Hepatitis C virus (HCV) infection remains a significant problem in the VA system, with over 174,000 current actively infected patients. 1 Despite the availability of antiviral treatment since the early 1990’s, only approximately 26% of patients have ever been treated. These treatments required the use of pegylated interferon alfa (PEG) and ribavirin (RBV), which are associated with significant adverse events (AEs) that prevented many from receiving the treatment. Of those treated, only a minority achieved a sustained virologic response (SVR), due to the limited efficacy of the treatments (Figure 1). 2 With the advent of new direct-acting antiviral (DAA) treatments in 2011, treatment efficacy improved.
The first DAAs in use were the viral nonstructural protein 3/4A (NS3/4A) serine protease inhibitors (PIs) boceprevir and telaprevir, which were used with PEG and RBV for patients with HCV genotype 1 infection. This combination therapy improved SVR rates from about 26% to 50% in patients with HCV genotype 1 in the VA. 3,4 However, due to the significant AEs with these combinations, relatively few patients were treated.

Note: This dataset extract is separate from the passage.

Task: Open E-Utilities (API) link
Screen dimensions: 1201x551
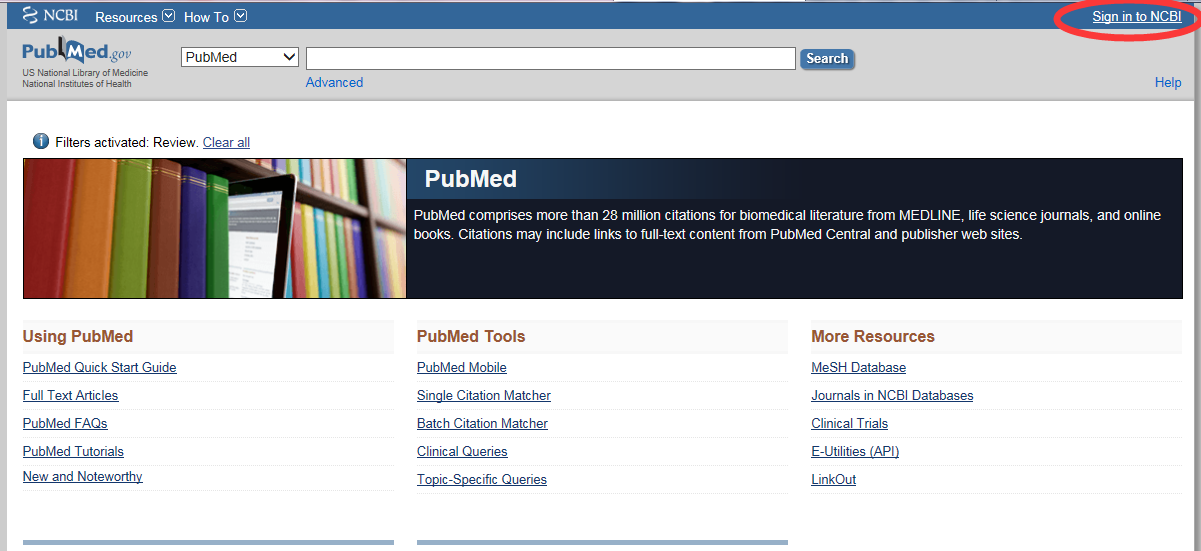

In late 2013, the FDA approved other DAAs, which allowed patients to be treated effectively without PEG. These included the nucleotide nonstructural protein 5B (NS5B) polymerase inhibitor sofosbuvir and a secondgeneration NS3/4A PI simeprevir. 5-7 The first nucleotide analog NS5B polymerase inhibitor, sofosbuvir and the nonstructural protein 5A (NS5A) replication complex inhibitor, ledipasvir, was approved in October 2014. 8-10 The recent developments in noninterferon treatments have been accompanied by revised treatment guidelines or recommendations by major professional societies. Current treatment recommendations will be reviewed here, but the recommendations will continue to evolve as new DAAs come to market.
DAA Sites of Action
The HCV genome is a positive-stranded RNA molecule of about 9,500 nucleotides, which encodes a polyprotein of approximately 3,000 amino acids that form 10 individual viral proteins. These are composed of both structural and nonstructural (NS) proteins that are responsible for replication of the genome and formation of new viral particles. Understanding of the HCV-encoded proteins and their functions has permitted the development of different DAA therapies. In general, targeting a single protein is not effective, and combination therapy targeting 2 proteins is required for viral eradication (Figure 2). 11 The 3 drug targets that are currently available include NS3/4A serine PIs (eg, simeprevir, boceprevir, telaprevir), NS5A replication complex inhibitors (eg, ledipasvir, daclatasvir), and NS5B RNA-dependent RNA polymerase inhibitors (eg, sofosbuvir).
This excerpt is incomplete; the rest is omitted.